Dataset entries: Begin

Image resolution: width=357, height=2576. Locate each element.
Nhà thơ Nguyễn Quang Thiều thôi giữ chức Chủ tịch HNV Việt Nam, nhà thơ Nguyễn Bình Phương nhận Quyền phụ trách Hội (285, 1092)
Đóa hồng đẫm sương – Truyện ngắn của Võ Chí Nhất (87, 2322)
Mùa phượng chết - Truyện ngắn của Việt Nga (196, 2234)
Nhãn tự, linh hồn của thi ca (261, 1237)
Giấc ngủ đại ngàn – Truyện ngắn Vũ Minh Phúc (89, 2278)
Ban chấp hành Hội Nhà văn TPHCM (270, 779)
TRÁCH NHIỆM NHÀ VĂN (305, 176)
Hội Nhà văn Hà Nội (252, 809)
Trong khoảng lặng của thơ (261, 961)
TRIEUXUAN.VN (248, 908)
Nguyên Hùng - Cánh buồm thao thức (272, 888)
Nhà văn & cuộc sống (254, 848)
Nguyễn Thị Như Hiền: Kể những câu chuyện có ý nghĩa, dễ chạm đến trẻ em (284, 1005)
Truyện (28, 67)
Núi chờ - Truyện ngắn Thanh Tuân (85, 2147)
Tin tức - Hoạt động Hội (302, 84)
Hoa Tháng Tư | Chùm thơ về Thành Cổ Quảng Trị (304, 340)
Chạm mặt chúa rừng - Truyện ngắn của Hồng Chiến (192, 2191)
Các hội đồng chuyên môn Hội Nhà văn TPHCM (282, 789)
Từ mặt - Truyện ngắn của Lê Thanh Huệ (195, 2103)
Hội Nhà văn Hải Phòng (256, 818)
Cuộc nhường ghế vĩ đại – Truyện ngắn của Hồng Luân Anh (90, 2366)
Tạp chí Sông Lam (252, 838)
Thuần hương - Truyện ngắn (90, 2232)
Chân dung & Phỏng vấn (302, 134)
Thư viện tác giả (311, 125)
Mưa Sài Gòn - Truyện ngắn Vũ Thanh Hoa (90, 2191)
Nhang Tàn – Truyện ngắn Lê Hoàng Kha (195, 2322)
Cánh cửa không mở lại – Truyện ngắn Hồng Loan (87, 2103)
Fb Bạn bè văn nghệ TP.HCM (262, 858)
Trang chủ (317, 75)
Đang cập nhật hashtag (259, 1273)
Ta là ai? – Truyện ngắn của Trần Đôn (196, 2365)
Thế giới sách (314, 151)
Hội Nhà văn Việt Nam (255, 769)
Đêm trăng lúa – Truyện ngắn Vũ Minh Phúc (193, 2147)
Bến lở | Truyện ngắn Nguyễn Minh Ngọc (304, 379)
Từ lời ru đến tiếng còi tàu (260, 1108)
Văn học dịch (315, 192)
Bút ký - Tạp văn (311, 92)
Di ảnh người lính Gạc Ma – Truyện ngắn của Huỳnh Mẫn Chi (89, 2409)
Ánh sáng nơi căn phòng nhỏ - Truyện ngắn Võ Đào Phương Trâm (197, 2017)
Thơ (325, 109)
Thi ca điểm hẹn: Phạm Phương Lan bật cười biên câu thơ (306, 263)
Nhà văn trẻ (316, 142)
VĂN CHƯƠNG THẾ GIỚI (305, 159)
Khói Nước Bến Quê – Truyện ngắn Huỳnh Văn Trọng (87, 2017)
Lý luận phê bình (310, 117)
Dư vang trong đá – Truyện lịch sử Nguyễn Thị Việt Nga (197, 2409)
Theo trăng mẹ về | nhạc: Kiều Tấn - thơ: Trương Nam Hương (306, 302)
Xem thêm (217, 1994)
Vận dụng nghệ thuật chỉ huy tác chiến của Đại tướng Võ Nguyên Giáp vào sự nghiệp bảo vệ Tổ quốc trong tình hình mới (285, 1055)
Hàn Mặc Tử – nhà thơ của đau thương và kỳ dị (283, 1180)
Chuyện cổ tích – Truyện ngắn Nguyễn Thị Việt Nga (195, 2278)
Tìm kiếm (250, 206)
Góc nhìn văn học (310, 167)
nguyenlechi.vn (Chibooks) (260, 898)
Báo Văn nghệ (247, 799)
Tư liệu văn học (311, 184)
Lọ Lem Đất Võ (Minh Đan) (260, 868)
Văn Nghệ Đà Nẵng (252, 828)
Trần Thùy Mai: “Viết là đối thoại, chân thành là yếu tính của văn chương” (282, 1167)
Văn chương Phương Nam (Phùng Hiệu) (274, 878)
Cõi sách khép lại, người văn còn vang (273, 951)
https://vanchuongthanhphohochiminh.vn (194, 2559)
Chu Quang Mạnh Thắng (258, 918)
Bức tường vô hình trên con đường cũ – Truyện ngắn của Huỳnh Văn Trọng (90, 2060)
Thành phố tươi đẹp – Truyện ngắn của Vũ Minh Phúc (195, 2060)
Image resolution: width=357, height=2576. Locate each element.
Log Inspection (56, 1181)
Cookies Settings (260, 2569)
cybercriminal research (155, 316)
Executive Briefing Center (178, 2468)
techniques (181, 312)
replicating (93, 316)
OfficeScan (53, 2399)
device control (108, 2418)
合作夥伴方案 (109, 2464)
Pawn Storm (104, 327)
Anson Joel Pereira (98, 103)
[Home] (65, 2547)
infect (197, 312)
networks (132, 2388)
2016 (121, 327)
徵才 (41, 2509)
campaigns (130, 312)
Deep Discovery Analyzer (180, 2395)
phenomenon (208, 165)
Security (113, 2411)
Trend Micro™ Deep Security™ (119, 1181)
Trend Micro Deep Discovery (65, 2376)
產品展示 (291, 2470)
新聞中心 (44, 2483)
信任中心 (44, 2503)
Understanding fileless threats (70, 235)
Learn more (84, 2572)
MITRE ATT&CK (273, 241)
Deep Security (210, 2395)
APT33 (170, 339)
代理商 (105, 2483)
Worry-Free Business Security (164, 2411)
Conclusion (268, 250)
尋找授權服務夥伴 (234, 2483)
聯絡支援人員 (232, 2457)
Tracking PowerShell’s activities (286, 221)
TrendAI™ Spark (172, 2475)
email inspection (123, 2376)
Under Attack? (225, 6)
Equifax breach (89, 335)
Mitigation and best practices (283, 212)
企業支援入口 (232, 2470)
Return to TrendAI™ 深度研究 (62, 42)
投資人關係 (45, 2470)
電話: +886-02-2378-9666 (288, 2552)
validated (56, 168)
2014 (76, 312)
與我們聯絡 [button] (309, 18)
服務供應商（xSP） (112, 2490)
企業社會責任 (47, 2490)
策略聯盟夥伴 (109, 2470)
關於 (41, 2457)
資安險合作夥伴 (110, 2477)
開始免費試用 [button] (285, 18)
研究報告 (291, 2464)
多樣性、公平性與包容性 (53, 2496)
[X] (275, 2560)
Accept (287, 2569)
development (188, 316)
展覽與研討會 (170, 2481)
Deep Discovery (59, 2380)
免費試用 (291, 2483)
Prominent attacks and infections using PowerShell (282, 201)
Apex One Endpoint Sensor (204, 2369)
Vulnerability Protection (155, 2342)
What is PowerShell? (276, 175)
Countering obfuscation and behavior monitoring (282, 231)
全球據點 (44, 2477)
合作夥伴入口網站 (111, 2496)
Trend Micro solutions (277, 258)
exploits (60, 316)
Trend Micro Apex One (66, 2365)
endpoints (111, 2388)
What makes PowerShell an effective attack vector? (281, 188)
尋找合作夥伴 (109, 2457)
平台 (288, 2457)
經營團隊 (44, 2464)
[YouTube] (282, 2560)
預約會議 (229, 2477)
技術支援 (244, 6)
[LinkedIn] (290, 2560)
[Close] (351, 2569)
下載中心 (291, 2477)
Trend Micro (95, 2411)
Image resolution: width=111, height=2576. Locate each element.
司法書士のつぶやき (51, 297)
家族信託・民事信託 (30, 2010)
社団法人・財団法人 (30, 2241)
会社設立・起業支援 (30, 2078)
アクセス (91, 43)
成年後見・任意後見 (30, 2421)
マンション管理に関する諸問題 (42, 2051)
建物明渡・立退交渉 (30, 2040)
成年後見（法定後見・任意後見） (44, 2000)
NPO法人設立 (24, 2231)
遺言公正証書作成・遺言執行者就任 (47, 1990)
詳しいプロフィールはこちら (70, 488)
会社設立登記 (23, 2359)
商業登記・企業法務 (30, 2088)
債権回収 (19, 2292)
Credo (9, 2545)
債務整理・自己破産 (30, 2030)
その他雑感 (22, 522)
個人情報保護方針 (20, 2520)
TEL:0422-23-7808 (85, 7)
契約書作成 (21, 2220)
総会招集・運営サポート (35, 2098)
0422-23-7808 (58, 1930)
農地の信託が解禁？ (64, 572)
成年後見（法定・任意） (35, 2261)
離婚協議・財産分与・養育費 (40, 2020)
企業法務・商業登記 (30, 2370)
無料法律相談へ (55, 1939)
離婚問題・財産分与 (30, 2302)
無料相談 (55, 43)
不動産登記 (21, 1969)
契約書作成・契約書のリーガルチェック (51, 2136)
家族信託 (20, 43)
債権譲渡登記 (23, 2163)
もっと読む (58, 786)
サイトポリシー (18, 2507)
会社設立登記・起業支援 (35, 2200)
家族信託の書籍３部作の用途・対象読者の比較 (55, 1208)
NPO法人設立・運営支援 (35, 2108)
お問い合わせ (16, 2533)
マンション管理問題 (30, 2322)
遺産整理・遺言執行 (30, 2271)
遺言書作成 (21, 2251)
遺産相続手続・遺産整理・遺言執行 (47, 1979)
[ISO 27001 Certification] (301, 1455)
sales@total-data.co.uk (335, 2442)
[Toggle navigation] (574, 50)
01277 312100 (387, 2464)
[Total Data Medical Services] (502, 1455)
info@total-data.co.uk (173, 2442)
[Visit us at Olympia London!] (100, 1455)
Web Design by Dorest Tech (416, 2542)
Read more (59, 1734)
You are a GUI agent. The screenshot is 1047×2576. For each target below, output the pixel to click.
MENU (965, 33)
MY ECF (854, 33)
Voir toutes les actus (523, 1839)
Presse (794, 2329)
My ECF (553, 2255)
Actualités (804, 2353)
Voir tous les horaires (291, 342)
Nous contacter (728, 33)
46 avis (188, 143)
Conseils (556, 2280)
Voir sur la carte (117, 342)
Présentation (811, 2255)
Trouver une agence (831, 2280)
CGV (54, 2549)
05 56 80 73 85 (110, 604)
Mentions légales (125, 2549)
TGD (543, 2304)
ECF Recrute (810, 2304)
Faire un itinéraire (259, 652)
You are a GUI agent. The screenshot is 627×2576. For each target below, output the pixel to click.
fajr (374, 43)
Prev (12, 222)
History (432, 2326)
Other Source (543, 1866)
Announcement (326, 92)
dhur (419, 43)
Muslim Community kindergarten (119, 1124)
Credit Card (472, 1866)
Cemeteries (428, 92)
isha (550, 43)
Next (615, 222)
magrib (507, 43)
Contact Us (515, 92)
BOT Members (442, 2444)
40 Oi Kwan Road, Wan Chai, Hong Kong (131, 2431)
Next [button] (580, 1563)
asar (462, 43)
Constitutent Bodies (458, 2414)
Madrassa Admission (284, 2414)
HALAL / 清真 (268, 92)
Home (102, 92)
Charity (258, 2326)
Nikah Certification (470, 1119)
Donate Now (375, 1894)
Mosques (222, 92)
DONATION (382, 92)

Dataset entries: End

▶ _Instructions for the task_
Starting at the line above that contains "Equifax breach (89, 335)", write out each line exactly until the line that contains "Accept (287, 2569)" has been written, and stop there.

▶ _Answer section_
Equifax breach (89, 335)
Mitigation and best practices (283, 212)
企業支援入口 (232, 2470)
Return to TrendAI™ 深度研究 (62, 42)
投資人關係 (45, 2470)
電話: +886-02-2378-9666 (288, 2552)
validated (56, 168)
2014 (76, 312)
與我們聯絡 [button] (309, 18)
服務供應商（xSP） (112, 2490)
企業社會責任 (47, 2490)
策略聯盟夥伴 (109, 2470)
關於 (41, 2457)
資安險合作夥伴 (110, 2477)
開始免費試用 [button] (285, 18)
研究報告 (291, 2464)
多樣性、公平性與包容性 (53, 2496)
[X] (275, 2560)
Accept (287, 2569)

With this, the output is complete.